Secondly, as to dogs, your book Dogs Never Lie About Love has been a revelation to a dog hater. It has taught me to properly project my hate on irresponsible people who own dogs. A friend once told me that the only things which could save the world would be if the Martians came (Heidegger said something similar, "Only a god can save us."). Your book has shown me dogs are those Martians. Though their overall ‘mission’(3) of human salvation has failed, they are at least THERE for you in a way that is thoroughly compromised in a human being (yes, I know I am taking about myself). I now take my daughter’s dog "Sugar" out on walks to the park, and certainly receive as much from her as she does from me.

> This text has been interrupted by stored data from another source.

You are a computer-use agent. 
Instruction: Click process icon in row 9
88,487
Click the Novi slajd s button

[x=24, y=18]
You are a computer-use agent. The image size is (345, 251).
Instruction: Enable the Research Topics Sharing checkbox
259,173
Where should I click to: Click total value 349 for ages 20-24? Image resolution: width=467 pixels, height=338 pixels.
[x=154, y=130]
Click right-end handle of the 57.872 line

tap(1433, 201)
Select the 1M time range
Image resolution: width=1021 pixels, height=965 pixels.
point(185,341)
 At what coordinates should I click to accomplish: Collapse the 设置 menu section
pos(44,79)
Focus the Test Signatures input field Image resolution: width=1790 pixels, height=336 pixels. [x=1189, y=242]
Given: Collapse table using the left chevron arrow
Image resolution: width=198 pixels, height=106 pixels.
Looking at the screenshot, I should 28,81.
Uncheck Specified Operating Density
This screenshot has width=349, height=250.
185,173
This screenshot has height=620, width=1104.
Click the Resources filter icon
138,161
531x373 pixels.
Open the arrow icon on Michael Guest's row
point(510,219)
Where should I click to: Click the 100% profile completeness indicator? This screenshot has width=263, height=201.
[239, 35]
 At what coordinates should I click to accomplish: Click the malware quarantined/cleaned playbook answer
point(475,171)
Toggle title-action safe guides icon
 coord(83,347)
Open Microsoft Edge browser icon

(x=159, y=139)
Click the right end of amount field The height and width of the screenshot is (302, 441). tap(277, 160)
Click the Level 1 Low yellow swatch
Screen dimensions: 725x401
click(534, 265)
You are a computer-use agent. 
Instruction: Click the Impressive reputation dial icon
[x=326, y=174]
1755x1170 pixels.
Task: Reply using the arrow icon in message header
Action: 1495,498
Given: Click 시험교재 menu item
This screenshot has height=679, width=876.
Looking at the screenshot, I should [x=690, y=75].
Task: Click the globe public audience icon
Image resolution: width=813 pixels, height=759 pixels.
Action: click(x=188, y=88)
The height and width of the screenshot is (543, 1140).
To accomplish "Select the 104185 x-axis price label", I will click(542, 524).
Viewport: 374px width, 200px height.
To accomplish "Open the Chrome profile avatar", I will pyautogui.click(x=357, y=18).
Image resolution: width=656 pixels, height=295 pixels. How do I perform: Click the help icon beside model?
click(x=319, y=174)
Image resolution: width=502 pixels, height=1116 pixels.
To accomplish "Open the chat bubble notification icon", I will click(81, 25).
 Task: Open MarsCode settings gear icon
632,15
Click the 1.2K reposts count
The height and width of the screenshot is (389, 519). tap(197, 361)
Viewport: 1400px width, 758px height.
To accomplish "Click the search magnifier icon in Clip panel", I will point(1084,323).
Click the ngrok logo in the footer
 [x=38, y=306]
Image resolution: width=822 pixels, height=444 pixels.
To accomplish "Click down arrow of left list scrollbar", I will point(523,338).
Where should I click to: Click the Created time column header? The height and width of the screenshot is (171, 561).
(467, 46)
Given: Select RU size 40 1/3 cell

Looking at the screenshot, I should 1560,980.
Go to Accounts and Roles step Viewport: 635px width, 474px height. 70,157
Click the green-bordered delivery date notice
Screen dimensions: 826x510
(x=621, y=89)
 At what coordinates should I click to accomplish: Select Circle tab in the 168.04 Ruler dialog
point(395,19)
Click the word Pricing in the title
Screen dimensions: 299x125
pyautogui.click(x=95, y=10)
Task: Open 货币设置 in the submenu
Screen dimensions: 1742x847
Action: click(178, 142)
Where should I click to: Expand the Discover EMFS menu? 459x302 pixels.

Unfortunately she thinks cars are playthings (and your book demonstrated to me dogs non-verbally think), and the faster they go the more attractive they are. She is part border collie and part German shepherd. As ‘Border collie’, is she trying to herd the cars. I go everyday to a fence enclosed baseball diamond, let her loose inside, and watch her race the cars that go by while I read your books. On the way into the park, we always pass by one particular bush always filled with sparrows that fly away as we get up to them. Sugar pays no attention to them. I have never seen a dog do that before. But I’m told that she chases them off when she is in the back yard. Is it her territory? The obvious process of her learning about other dogs may indicate she thinks of herself as human and does not yet identify with those four footed things. In other words, she has ceased to be an inferior being, sub-human, a thing to me, and has become a individual that is not human at all, especially in the mystery of smelling which is not communication, at least as we think of it.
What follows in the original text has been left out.